** begin Excerpted passage **

First, I will indicate the areas of the bill I have serious concerns about and that I will not be able to support. Schedule 2 of this bill is particularly problematic. I know the government has indicated that schedule 2 is intended to clear up drafting issues that arose out of the Federal Court of Australia decision on 24 October 2012 in Minister for Immigration and Citizenship v Mzyyl and Refugee Review Tribunal. I think it is fair to say, looking at the decision of Justices Lander, Jessup and Gordon, that they did have issues with the former government's drafting of the previous legislation—so I can see why the current government wants to clarify that.
However, I do have an issue relating to complementary protection, which is what schedule 2 deals with. The refugee convention provides that protection should be afforded to people who flee from a country out of a fear of being persecuted due to their religion, nationality, race, social group or even political opinion. However, there are, each year, a number of people fleeing countries for reasons that are outside those grounds. That is why complementary protection is important. I have been given a number of examples by the office of the Hon. Richard Marles, the shadow minister for immigration. I am grateful to his office for this information—as I am to the minister's office and his advisers for their great assistance in walking through aspects of this bill with me. I am genuinely grateful for that. The examples I was given included those at risk of honour killings or of female genital mutilation—or it could be that someone has been threatened by an organised criminal group in the country where they are from. These examples do not fall into the usual categories of race, religion, nationality, social group or political opinion covered by the convention, but clearly those people are at real risk for another reason. That is why this complementary protection issue is important.

** end Excerpted passage **
** begin Source excerpt **

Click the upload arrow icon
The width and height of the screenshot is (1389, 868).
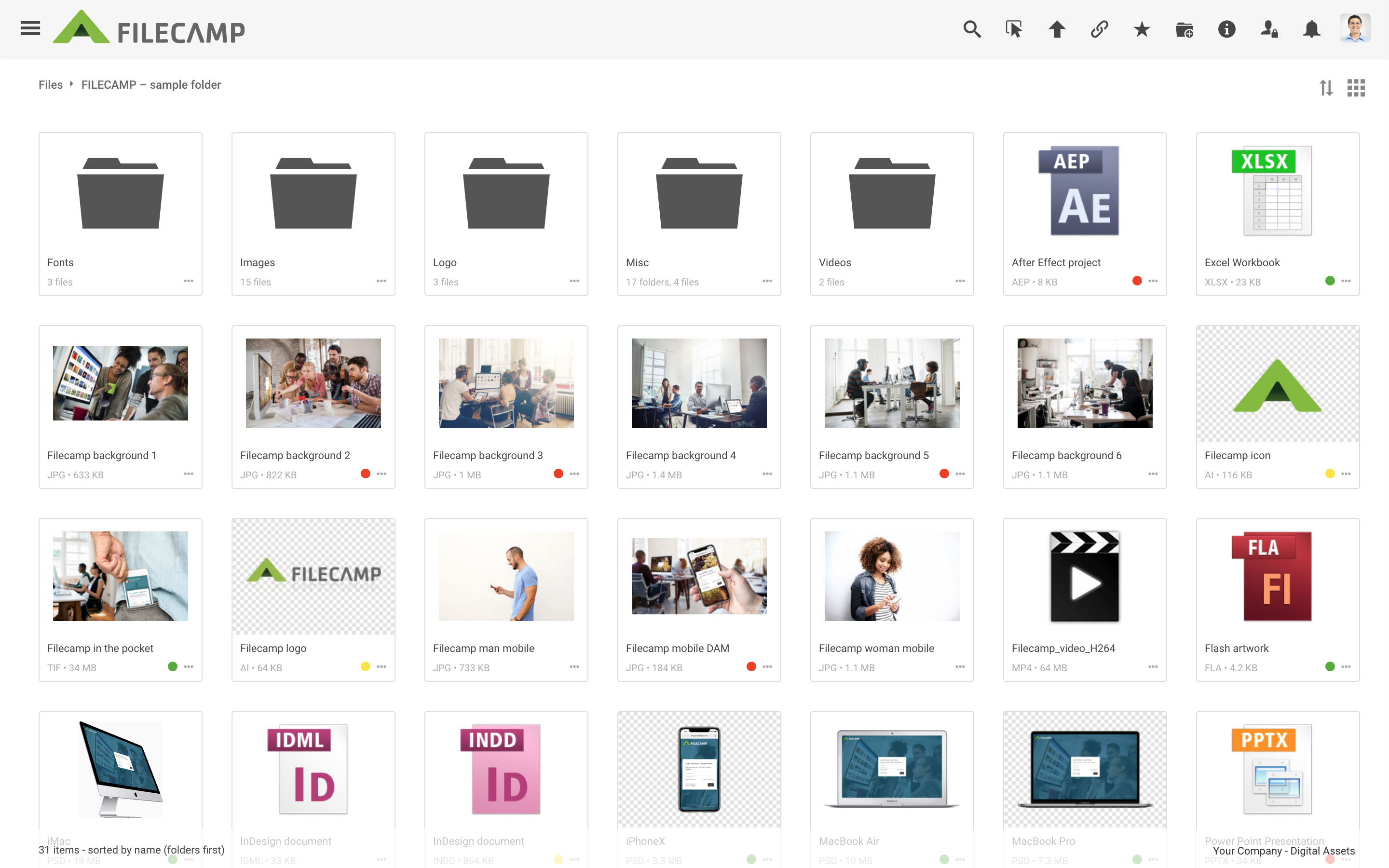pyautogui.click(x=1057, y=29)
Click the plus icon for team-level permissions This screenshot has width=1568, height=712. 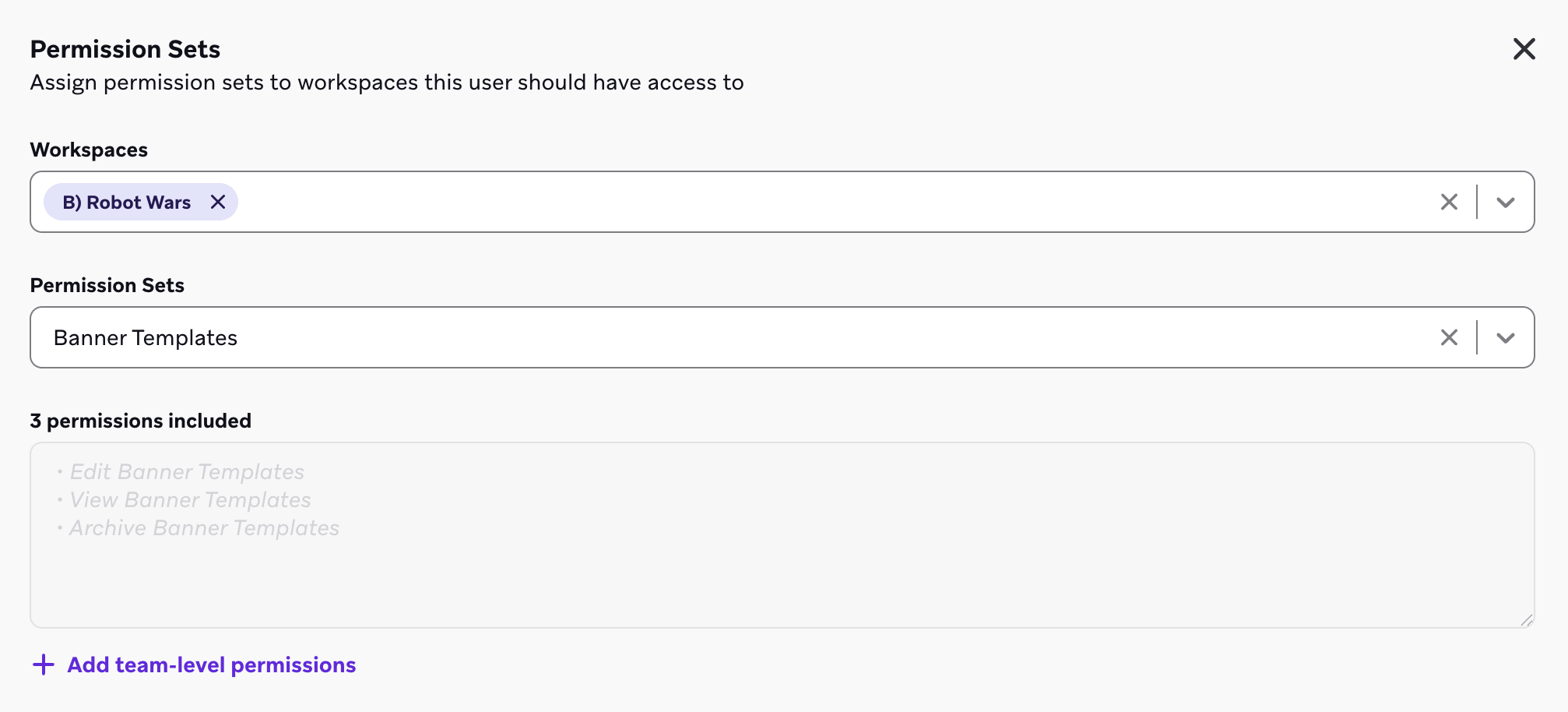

** end Source excerpt **

### Set of tasks
1. Reproduce the part of the speech on complementary protection that begins at the words "First, I will" and stops after "to clarify that.".
2. Write the next part of the speech on complementary protection, picking up after its final sentence.

### Answers below
1.
First, I will indicate the areas of the bill I have serious concerns about and that I will not be able to support. Schedule 2 of this bill is particularly problematic. I know the government has indicated that schedule 2 is intended to clear up drafting issues that arose out of the Federal Court of Australia decision on 24 October 2012 in Minister for Immigration and Citizenship v Mzyyl and Refugee Review Tribunal. I think it is fair to say, looking at the decision of Justices Lander, Jessup and Gordon, that they did have issues with the former government's drafting of the previous legislation—so I can see why the current government wants to clarify that.

2.
The former Labor government introduced an administrative framework for complementary protection not covered by the convention. It was, as I understand it, effectively struck down by the Federal Court of Australia on 24 October 2012. Again, it was primarily, I think, an issue of drafting.
The fundamental principle here is whether the test should be if a person is at real risk of significant harm or if a person is more likely than not to suffer significant harm. Clearly, 'real risk' is a more benevolent test and a broader test than 'more likely than not'. Putting my lawyer's cap on, 'more likely than not' implies a threshold of greater than 50 per cent. I think that, when you are considering the risk of people facing very serious injury or even death if they go back to the country from which they have fled, that is simply too high a standard; it is too onerous and too unreasonable. So I cannot support schedule 2 of the bill in good conscience, for those reasons. I understand the government's motivations in respect of it; I can see what they are saying in terms of the Federal Court decision of October 2012, but I think that the 'real risk of significant harm' test is the preferable test. I compliment the minister's office on engaging in a very constructive discussion in respect of this.
That leads me to the other schedules of the bill, and I will just briefly discuss those, because I expect that we will have a fairly robust committee stage of this bill. I expect that Senator Hanson-Young, on behalf of the Australian Greens, will provide a very fulsome and constructive contribution in the committee stage in the context of how this will work and what the potential implications are. I think that that is very healthy in the committee stage of this bill.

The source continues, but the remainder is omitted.